Thursday, July 4, 2013

SlammingTogetherness

I've often wondered why some corporate names seem vaguely sinister -- names like Verizon (communications oligopoly), CareFirst, WellPoint, AmeriGroup, Highmark, LifeWise, Thrivant, Assurant (all health insurance), Blackwater (security contractors), Veolia (transportation, trash disposal, water supplies), Accenture (outsourcing management), etc.

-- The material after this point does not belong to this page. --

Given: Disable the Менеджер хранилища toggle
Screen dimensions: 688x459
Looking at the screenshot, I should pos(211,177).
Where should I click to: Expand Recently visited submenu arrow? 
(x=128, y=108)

Part of the sinister feeling comes from a lack of correlation between the company's name and what it actually does or produces. (Compare the above-mentioned names to "China Ocean Shipping Company" or "General Motors.")  The private military/security contracting firm "Blackwater" - now known as "Academi," after a brief stint as "Xe" - has nothing to do with water, the eponymous national wildlife wetlands refuge, or academics.  God only knows what "Xe" means.  The corporate names provide a sense of sleekness and modernity, creating and manipulating images and emotions without any semblance of a clue about what the company actually does or produces.  To further confuse the issue, such companies often also provide a virtually content-free mission statement, as in the case of Accenture: "Our 'high-performance business' strategy is to use our expertise in consulting, technology and outsourcing [they of course eschew the Oxford comma] to help clients achieve performance at higher levels so they can create sustainable value for their customers and stakeholders."  (One is left to suppose that Accenture helps its clients make more money.)

The names are constructed of particles, each individually meaningless yet vaguely reassuring.  Particles include "Point," 'First," "Care," "Na" (cf. "Aetna," "Cigna," etc.), "Net,""Ameri," "Tech," and "Group." AmeriTechNaGroup? Sold!  These are not random syllables; an entire industry has sprung up around "corporate branding" and there are many online purveyors ("consultancies") hawking such names, which can be "evocative," "functional," "experiential," or even purely "invented."  In them we see echoes of "newspeak," the agglutinative language of 1984's Ingsoc.  Abbreviated and compound forms are an essential feature of newspeak: "...in thus abbreviating a name, one narrowed and subtly altered its meaning, by cutting out most of the associations that would otherwise cling to it."  For example, Kentucky Fried Chicken becomes KFC.  Its chicken is no less fried than it was before the name change, but the association between fried/unhealthy food and the restaurant is masked.  This is a fairly obvious example of rebranding, and I can't decide if it's more sinister because of its total lack of subtlety or because of the fact that such strategies may actually work to improve public perceptions.